» **WHAT NEEDS TO BE DONE**:
Please copy out the entries below exactly, beginning with the line that contains "Where should I click to: Select" and ending with the line that contains "Screen dimensions: 232x102", and include nothing outside that span.

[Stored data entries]
• • • • •
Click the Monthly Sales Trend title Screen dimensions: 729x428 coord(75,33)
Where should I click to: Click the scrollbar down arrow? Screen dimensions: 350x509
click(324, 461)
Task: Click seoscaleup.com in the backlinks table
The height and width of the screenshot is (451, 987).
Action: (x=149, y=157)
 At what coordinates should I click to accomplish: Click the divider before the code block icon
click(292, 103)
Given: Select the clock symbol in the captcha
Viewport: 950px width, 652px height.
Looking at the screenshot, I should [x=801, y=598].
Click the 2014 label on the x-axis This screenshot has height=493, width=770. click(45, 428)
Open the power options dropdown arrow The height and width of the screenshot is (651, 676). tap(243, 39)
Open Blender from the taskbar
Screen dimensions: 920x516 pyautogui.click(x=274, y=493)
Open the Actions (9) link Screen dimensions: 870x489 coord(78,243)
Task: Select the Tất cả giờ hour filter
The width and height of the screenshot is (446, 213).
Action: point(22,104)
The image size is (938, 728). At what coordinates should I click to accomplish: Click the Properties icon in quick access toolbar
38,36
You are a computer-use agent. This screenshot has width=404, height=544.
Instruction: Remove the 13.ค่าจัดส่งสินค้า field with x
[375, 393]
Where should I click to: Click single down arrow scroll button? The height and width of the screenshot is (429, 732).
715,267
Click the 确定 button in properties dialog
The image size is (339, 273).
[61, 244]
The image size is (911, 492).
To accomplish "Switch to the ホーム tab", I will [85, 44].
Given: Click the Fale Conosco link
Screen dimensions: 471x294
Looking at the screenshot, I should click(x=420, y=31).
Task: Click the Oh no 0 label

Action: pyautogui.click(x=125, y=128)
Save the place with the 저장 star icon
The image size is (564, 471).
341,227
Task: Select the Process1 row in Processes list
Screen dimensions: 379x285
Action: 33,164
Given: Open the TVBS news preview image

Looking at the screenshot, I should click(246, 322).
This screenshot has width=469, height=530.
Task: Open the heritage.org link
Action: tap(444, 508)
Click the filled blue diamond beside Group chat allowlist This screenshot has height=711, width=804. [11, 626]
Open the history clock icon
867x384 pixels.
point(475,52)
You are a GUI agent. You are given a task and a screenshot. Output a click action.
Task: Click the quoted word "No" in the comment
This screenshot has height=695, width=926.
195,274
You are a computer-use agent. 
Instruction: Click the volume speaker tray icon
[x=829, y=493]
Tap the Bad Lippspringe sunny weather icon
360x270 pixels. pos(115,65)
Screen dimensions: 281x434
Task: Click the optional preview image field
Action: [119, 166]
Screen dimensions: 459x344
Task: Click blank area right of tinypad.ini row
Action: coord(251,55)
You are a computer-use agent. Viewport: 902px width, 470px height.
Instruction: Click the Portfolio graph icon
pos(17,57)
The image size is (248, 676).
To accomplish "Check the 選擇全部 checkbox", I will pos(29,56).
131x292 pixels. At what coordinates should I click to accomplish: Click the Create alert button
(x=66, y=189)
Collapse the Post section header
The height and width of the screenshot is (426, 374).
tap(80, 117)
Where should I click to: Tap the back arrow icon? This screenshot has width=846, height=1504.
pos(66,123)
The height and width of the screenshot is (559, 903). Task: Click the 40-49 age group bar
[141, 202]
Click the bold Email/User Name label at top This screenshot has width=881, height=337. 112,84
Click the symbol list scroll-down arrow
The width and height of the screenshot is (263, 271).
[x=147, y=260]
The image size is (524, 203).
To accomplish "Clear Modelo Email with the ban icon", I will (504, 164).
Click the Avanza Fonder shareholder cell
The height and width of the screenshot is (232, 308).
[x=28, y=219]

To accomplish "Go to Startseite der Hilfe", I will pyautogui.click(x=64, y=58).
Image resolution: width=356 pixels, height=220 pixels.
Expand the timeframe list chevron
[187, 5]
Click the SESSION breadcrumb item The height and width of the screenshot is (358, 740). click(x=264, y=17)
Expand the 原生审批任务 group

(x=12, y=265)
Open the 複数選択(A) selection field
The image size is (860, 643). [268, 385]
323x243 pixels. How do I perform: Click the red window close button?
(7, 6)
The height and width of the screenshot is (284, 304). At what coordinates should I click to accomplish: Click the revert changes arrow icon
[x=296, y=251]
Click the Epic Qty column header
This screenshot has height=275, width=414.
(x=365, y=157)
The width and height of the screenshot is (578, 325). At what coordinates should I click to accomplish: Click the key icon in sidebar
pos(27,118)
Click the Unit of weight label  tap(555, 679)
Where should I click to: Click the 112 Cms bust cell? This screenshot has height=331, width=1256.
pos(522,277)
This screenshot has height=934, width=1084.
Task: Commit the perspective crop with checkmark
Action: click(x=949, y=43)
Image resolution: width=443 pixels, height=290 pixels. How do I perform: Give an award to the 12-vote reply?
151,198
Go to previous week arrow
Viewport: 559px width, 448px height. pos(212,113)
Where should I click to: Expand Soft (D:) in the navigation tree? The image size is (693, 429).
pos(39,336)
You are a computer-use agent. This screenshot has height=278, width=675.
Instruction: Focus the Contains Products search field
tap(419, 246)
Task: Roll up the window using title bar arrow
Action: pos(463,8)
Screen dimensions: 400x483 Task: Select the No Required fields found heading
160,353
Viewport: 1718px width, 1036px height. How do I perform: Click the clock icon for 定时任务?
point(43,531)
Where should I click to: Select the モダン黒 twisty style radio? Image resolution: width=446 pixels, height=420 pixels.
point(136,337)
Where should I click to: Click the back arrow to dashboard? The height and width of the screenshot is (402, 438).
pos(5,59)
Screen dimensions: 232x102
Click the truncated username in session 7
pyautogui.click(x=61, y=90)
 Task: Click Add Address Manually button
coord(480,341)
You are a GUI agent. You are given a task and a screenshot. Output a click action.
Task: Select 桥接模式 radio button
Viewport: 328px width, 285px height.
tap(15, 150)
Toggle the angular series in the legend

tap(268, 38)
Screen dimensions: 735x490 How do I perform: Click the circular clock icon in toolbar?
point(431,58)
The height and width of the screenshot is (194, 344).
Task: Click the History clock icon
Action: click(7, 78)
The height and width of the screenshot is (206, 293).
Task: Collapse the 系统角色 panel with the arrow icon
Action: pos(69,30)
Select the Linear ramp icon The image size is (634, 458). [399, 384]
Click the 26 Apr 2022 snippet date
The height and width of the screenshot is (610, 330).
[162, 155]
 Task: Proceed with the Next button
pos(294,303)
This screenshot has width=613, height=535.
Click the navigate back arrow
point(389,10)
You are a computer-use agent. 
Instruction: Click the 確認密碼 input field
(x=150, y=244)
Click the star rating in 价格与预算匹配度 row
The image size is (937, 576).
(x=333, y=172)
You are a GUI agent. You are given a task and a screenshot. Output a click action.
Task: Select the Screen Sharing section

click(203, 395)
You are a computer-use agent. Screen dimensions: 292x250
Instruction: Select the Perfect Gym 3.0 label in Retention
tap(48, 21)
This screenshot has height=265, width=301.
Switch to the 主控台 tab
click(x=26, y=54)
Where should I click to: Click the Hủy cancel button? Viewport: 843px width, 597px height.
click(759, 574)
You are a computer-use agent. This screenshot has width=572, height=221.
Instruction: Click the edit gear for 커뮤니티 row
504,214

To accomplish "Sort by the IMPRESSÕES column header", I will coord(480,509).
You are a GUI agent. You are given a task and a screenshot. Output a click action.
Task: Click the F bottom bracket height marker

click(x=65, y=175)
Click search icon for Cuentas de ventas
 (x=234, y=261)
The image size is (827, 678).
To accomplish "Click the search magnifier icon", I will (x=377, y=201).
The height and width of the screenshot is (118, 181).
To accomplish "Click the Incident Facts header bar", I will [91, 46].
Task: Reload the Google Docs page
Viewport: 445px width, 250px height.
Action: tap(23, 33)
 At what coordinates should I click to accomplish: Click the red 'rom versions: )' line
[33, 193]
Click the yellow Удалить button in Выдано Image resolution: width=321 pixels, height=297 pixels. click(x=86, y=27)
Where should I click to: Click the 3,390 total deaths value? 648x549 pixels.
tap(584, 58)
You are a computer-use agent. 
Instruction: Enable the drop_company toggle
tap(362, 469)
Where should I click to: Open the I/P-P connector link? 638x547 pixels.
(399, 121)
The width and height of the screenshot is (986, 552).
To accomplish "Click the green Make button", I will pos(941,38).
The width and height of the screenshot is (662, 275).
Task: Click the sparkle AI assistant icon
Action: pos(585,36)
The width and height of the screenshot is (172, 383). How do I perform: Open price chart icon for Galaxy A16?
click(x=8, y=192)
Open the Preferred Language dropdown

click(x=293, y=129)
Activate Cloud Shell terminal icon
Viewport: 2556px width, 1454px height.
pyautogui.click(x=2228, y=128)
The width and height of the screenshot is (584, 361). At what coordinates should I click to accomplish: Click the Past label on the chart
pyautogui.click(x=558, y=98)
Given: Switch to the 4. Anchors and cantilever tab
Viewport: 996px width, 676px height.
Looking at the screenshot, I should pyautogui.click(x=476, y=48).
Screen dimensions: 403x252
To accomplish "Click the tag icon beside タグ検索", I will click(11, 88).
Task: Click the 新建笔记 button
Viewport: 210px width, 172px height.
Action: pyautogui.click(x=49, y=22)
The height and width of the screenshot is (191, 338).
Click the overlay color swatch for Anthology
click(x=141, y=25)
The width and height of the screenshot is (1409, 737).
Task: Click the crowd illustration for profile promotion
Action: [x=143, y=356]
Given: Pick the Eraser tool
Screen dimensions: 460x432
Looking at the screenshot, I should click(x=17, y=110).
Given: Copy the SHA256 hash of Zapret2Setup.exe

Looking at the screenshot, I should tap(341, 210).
• • • • •
» **WRITTEN RESPONSE**:
Where should I click to: Select the モダン黒 twisty style radio? Image resolution: width=446 pixels, height=420 pixels.
point(136,337)
Where should I click to: Click the back arrow to dashboard? The height and width of the screenshot is (402, 438).
pos(5,59)
Screen dimensions: 232x102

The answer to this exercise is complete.